Our resident guru of all things wilderness, Risdon, had a chat to MD2 surfing and snorkelling enthusiast Mei Mei Wang. She had some sound advice about preparing for any upcoming water based trips you might have.
Risdon: When did you first realise you had a passion for snorkelling?
Mei Mei: It was about an hour or so before I made my first trip. At first, I was like ‘holy moly this is expensive. What kind of messed up capitalist propaganda scam are they running here’, but then I just told myself that I’ll be a filthy rich doctor someday and just enjoyed the excitement of it all.
Risdon: Where is your favourite snorkelling hangout?
Mei Mei: Thailand, I went ten years ago and there was very little bleached coral so that was cool. Also, I feel as a kid you get this sense of wonder at snorkelling – it’s a whole new world down there so starkly different from anything we land lubbers normally experience.
Risdon: Snorkelling is a pretty dangerous sport have you had any injuries or close encounters?
Mei Mei: This one time my top lip became incredibly swollen. It had this botox injection gone wrong kind of look to it. I don’t know if it was the saltwater or maybe I’d been stung by some weird lip loving jellyfish. My hunch though is that the dodgy rusty snorkel I was using gave me temporary lip tetanus.
Risdon: Just like there’s a pretty big surf culture would you say there exists a snork culture?

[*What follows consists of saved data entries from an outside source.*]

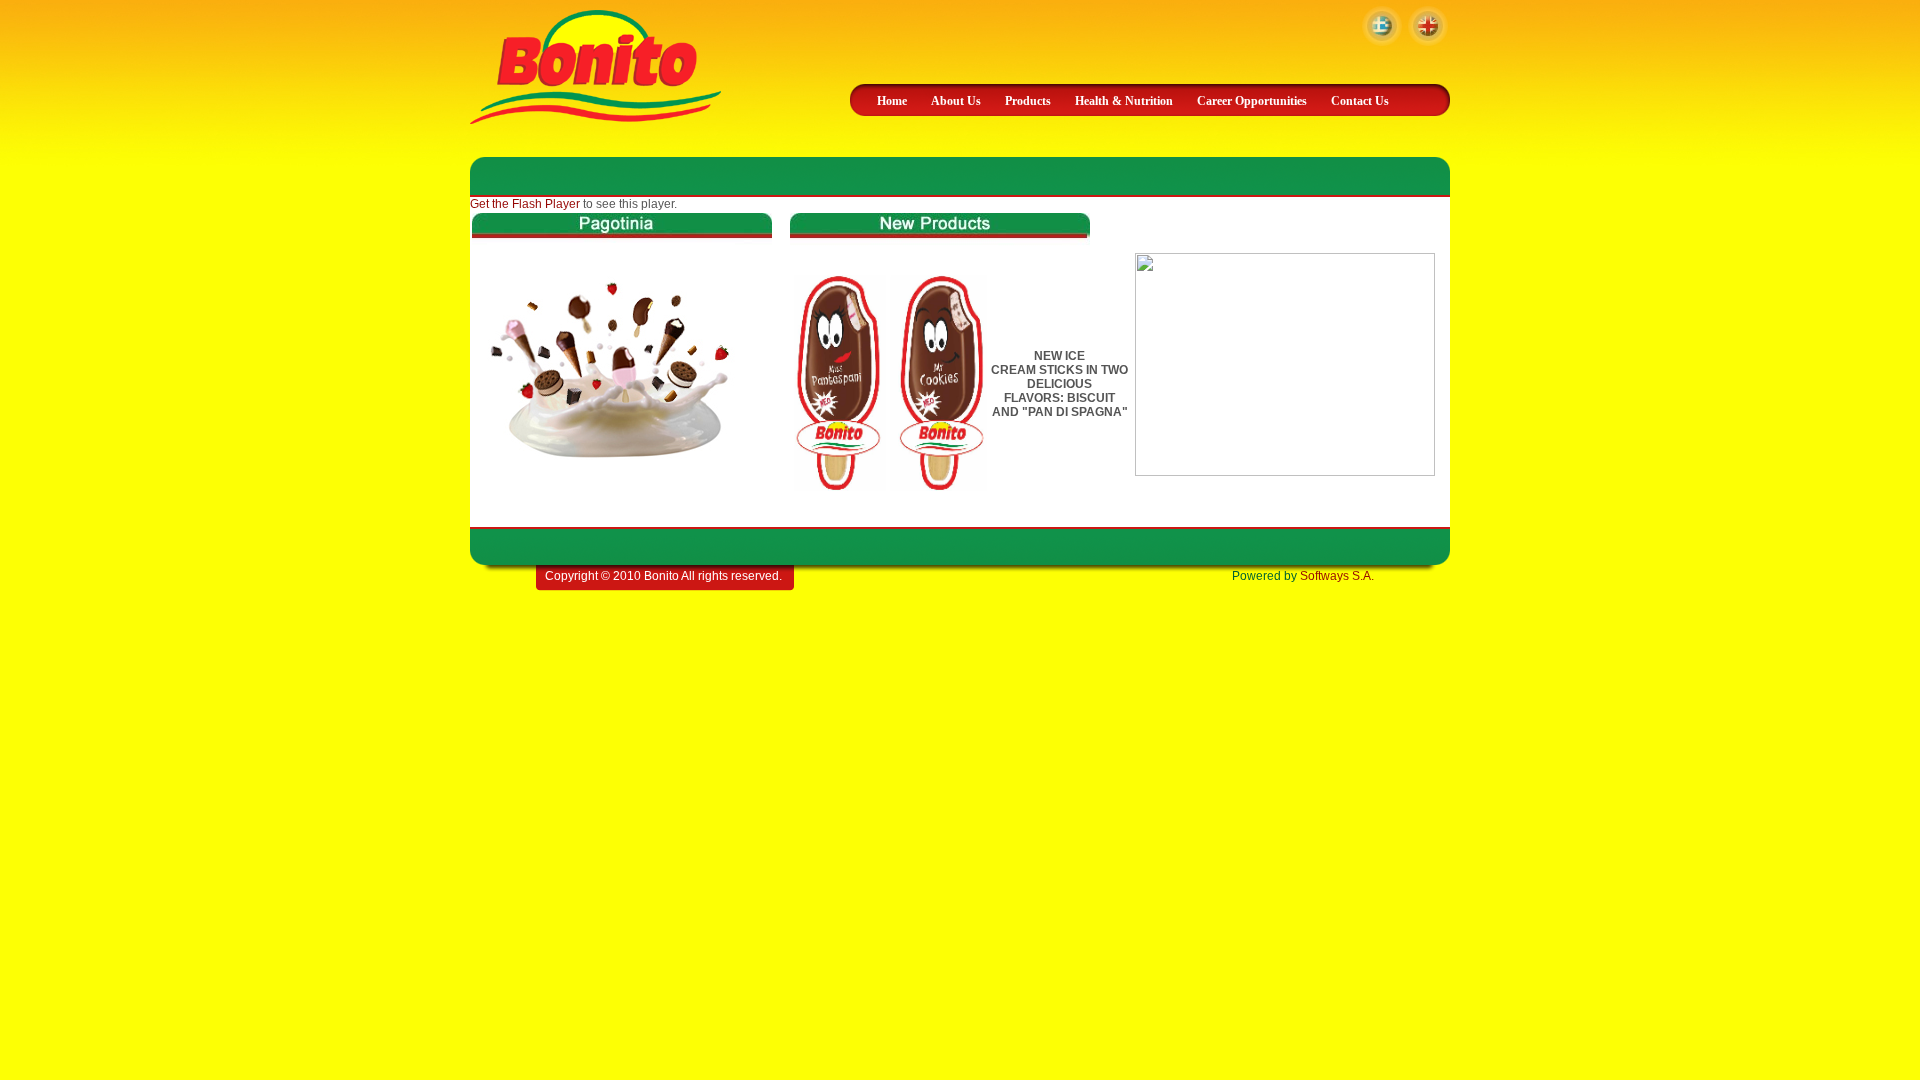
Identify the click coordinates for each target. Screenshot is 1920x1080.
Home (892, 101)
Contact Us (1360, 101)
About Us (956, 101)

Mei Mei: Yeah definitely. I mean the surfers think they’re so cool with their co-ordinated turns and how they look super fly all the time. I mean it is kind of rad but it’s not all about shredding the gnar. Snorkelling has this kind of laid back go with the flow sunburnt calves’ kind of vibe. I’m talking the kind of sunburn that feels like your body has been frequenting a solarium located in the suns core. Once you’ve shared that kind of pain you are bonded for life. I guess it’s kind of similar to completing a medical degree.
Risdon: If you could Snorkel anywhere in the world where would it be?
Mei Mei: Without a doubt it would be Phillip Island! I hear they have penguins down there and the water has some sort of seaweed spore that does wonders for your skin.
Risdon: As you’ve mentioned Snorkelling is a lot of fun but it can also be quite physically and mentally tough. Any tips for new players?
Mei Mei: Very true! It’s a common misconception that you can just throw on some goggles grab a snorkel and get into it. There is a lot of behind the scenes work before that performance. I put in a lot of research hours with the likes of Blue Planet, Finding Nemo and the Sharknado’s one through to six (a personal favourite being Sharknado 3: Oh Hell No!) The research is important, I mean you wouldn’t go to a lecture without at least having a flick through the pre-reading, same with snorkelling.
To get into shape I feel it’s important to get used to the apparatus. A few weeks out from the trip I normally start wearing my mask in the shower and spend a few hours planking – as being able to lie prone is very important. Also, Where’s Wally Books are a pretty good way to get better at spotting things.
Risdon: Thanks for your time Mei Mei! Any Final words?
Mei Mei: No problem. I’m just thankful that I got the opportunity to learn how to snorkel and love passing on my wealth of knowledge to others. Come hang out with me at the WMMS trip and I’ll give you some pointers!
Note: Although Mei Mei’s advice may be hilarious it is not a substitute for proper training. All water based activities have the potential to be dangerous. If unsure about your abilities seek further training to ensure you are safe.